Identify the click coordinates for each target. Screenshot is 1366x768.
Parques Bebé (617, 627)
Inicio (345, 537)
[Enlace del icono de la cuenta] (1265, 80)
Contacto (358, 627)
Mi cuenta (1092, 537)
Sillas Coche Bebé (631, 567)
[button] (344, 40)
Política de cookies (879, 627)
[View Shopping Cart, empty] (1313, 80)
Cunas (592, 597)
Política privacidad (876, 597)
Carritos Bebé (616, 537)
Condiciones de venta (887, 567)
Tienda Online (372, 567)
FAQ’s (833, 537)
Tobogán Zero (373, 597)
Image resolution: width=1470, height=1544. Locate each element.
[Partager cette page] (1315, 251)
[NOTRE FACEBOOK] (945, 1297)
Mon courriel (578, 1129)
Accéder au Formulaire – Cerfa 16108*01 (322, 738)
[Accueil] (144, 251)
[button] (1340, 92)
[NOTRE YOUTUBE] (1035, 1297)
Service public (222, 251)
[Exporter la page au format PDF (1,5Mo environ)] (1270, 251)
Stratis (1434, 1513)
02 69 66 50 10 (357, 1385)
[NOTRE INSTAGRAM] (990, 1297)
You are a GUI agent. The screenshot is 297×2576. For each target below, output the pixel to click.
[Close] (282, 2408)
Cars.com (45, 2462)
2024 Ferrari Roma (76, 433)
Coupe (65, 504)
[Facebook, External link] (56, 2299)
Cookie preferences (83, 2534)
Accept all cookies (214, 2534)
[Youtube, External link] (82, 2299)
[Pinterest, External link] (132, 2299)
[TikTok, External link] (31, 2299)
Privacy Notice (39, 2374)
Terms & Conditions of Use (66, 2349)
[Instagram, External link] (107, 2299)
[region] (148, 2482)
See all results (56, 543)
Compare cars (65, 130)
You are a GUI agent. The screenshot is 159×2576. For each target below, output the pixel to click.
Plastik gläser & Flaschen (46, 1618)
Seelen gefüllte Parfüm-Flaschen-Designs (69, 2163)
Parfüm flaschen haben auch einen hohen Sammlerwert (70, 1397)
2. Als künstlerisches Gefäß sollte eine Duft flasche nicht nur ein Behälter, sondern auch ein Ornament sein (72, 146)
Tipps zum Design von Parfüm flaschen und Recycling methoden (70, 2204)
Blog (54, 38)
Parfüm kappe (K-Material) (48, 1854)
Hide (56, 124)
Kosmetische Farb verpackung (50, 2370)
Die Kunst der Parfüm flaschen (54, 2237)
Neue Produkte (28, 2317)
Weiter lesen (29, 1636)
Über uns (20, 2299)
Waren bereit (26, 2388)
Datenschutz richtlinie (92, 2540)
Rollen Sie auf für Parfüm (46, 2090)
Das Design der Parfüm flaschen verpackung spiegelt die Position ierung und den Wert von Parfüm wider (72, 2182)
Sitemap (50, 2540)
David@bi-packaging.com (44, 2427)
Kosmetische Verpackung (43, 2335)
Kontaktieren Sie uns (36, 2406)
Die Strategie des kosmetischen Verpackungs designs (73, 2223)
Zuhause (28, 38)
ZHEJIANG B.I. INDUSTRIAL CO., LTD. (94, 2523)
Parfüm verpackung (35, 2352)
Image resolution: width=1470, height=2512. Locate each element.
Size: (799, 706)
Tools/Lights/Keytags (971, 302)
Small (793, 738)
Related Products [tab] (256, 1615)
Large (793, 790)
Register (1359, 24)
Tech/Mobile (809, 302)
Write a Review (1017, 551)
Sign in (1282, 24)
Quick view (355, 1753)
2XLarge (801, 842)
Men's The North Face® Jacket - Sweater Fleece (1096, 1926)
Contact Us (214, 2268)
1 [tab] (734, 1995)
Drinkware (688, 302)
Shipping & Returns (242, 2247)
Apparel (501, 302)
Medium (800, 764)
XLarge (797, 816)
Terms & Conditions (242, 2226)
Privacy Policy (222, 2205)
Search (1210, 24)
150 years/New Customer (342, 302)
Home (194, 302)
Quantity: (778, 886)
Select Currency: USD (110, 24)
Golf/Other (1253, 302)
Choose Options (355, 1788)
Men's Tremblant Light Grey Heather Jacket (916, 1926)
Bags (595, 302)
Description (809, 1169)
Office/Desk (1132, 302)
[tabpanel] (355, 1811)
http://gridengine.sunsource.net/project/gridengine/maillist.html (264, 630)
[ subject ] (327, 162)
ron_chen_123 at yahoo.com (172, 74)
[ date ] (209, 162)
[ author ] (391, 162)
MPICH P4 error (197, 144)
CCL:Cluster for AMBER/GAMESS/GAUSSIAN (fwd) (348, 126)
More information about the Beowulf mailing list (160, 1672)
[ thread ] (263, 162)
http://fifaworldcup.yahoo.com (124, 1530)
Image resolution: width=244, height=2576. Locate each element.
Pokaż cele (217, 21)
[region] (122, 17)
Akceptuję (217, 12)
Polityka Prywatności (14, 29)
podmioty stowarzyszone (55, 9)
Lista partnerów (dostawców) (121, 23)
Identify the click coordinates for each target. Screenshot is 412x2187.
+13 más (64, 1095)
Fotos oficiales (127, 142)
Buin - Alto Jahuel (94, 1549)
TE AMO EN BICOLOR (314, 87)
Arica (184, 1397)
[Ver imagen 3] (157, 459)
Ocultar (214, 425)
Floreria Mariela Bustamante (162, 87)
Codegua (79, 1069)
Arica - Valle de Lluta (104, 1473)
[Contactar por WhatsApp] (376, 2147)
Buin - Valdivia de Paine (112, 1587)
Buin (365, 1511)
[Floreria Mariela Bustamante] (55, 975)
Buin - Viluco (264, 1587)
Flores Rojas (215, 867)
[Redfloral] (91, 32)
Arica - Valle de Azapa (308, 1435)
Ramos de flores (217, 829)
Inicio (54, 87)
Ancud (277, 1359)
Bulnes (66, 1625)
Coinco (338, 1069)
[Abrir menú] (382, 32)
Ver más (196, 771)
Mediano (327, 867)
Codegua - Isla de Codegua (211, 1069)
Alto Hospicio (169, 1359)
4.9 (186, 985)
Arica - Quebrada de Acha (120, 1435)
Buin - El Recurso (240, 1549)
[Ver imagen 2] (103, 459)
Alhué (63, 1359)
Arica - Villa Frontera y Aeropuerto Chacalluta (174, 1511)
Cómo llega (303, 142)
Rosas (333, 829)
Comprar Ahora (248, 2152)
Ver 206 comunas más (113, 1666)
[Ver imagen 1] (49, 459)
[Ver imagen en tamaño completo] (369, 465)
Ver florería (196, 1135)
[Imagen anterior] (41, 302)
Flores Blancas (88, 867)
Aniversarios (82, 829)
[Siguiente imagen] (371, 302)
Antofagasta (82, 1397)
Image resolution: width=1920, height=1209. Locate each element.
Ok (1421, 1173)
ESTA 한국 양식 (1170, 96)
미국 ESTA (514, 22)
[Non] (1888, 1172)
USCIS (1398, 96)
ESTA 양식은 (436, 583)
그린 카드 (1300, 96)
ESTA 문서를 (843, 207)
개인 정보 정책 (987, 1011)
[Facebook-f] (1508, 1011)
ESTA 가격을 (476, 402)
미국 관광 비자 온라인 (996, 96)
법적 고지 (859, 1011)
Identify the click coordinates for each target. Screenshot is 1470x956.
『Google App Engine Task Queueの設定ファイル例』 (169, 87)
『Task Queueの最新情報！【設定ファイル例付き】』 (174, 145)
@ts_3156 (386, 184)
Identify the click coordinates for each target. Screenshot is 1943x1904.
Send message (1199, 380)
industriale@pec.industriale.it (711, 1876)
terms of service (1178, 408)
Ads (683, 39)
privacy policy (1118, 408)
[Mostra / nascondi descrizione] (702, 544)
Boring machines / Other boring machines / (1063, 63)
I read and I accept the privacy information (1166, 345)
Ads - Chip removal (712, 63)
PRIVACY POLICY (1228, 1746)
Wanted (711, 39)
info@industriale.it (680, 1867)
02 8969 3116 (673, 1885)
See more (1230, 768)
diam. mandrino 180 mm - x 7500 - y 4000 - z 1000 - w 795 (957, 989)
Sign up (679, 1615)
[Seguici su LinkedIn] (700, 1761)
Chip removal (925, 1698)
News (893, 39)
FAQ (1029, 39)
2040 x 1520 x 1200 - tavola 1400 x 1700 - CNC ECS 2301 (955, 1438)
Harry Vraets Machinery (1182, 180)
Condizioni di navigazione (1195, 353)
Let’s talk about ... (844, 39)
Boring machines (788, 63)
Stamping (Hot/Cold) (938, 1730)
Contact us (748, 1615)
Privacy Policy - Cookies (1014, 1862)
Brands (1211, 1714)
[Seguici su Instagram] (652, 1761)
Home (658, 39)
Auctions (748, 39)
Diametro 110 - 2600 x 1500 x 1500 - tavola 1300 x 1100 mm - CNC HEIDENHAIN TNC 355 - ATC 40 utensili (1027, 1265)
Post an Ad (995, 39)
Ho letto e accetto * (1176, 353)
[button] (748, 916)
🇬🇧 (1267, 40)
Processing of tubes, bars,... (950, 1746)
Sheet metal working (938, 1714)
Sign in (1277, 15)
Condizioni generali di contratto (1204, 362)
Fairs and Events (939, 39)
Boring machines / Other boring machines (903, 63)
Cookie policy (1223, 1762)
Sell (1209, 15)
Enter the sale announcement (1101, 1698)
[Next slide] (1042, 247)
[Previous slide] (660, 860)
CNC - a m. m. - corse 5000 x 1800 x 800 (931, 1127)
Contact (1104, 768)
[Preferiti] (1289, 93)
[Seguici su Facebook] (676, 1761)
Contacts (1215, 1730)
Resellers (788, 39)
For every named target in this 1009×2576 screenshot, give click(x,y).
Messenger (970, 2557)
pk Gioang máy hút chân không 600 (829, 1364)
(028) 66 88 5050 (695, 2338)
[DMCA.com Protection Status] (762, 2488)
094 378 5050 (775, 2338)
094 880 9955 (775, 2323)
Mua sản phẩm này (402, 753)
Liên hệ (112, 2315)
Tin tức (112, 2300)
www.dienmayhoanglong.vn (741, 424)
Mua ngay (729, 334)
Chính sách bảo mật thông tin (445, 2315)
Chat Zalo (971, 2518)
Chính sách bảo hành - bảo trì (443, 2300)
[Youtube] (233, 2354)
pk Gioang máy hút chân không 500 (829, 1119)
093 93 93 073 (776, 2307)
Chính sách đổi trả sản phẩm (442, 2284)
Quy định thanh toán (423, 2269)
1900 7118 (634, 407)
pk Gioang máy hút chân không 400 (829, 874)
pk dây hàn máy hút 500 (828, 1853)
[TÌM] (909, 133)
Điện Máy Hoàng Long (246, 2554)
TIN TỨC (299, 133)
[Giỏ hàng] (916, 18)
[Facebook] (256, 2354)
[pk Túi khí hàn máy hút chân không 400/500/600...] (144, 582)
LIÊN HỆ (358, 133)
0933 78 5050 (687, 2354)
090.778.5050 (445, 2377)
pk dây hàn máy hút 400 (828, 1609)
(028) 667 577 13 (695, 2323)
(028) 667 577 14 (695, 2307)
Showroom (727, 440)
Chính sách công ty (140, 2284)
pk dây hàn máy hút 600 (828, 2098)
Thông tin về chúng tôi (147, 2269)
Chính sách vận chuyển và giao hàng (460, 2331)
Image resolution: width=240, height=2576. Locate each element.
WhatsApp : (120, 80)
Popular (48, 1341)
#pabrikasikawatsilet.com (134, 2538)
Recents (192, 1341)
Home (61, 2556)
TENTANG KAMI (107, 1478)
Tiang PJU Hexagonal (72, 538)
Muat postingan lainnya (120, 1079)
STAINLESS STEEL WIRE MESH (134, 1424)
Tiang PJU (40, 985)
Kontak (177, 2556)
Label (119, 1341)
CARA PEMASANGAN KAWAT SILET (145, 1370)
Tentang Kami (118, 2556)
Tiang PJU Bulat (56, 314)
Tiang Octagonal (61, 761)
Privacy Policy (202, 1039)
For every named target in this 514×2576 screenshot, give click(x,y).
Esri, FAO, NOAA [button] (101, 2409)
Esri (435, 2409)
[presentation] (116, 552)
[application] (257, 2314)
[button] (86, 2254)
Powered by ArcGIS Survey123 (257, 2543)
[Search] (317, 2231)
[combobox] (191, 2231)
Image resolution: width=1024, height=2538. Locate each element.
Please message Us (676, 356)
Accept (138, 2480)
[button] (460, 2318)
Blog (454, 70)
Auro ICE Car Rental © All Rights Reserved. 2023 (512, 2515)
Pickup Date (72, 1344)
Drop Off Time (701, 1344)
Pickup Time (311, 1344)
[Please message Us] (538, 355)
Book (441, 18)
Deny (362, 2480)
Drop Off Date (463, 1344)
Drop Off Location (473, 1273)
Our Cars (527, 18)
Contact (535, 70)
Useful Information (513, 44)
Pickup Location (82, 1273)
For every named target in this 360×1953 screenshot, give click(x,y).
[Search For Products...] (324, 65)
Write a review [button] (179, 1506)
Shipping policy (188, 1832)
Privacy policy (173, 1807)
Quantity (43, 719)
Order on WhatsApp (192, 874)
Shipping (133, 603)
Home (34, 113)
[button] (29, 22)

Task details: Repeat exactly the lines of the listing from its first line through the line that holds "Política privacidad (876, 597)". Nothing else should appear.

Completed exercise:
Identify the click coordinates for each target. Screenshot is 1366x768.
Parques Bebé (617, 627)
Inicio (345, 537)
[Enlace del icono de la cuenta] (1265, 80)
Contacto (358, 627)
Mi cuenta (1092, 537)
Sillas Coche Bebé (631, 567)
[button] (344, 40)
Política de cookies (879, 627)
[View Shopping Cart, empty] (1313, 80)
Cunas (592, 597)
Política privacidad (876, 597)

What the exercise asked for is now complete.